The Cathedral of St Vincent de Paul is the seat of the Syro-Malankara Eparchy of USA and Canada. It is located in Elmont, New York, United States.

==History==
Syro-Malankara Catholics were among the Malayalis people who immigrated to North America from India in the 1960s and 1970s. Many of these people settled in New York City. They organized prayer meetings and celebrated the Syro-Malankara Catholic liturgy when Malankarite priests visited the United States. Chorbishop John Melamparampil was appointed as the first Coordinator for the Malankarites in the United States. He obtained a place for worship in the basement of Guardian Angel School at 21st Street and 10th Avenue in Manhattan. St John Chrysostom Malankara Catholic Church was established as a mission on Long Island on November 7, 1993. Three different Roman Catholic churches were used as places of worship.
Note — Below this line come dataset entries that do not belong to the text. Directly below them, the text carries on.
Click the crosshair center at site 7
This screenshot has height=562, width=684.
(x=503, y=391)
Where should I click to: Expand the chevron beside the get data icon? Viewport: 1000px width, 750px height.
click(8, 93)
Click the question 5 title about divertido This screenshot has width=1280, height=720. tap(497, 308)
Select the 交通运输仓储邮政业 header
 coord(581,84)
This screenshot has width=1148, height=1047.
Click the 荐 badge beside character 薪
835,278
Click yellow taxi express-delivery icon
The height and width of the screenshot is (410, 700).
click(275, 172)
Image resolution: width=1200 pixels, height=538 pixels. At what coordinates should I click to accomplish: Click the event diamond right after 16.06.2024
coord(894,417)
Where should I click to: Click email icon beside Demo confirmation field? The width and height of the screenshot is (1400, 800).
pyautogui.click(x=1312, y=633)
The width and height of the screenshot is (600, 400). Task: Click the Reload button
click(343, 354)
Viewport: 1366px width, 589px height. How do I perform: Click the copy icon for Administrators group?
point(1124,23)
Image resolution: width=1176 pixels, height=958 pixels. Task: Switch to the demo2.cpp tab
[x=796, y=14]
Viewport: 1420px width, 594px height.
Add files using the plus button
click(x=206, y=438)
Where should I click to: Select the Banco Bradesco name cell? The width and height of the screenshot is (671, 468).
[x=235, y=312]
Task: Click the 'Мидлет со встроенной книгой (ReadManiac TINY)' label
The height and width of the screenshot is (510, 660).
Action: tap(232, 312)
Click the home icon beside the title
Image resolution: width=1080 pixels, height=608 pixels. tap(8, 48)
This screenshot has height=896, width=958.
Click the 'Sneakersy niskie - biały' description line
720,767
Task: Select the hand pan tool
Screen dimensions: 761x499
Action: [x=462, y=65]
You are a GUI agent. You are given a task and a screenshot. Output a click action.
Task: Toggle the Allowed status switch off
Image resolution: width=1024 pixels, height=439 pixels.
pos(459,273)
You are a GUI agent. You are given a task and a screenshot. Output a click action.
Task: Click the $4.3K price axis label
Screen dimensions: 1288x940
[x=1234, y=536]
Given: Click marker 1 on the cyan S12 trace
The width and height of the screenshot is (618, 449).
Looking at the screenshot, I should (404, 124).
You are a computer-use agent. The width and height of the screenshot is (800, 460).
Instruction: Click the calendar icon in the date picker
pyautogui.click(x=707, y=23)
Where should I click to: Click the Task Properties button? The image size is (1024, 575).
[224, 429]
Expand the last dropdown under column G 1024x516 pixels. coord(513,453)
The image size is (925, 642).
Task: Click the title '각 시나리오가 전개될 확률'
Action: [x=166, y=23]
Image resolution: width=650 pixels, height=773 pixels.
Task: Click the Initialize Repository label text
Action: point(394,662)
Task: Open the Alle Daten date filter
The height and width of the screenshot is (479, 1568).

On November 13, 2011 St John Chrysostom was established as a parish at St Vincent de Paul Roman Catholic Church in Elmont.

St Vincent de Paul Cathedral Parish was established by Baselios Cleemis, Major Archbishop of the Syro-Malankara Catholic Church, and Thomas Mar Eusebius of the Syro-Malankara Catholic Exarchate on September 8, 2013. To create the new parish, the parishes of St John Chrysostom on Long Island and the parish of St Basil in Queens were merged. On January 4, 2016, the exarchate was promoted to eparchial status and renamed the Syro-Malankara Catholic Eparchy of St. Mary, Queen of Peace, of the United States of America and Canada.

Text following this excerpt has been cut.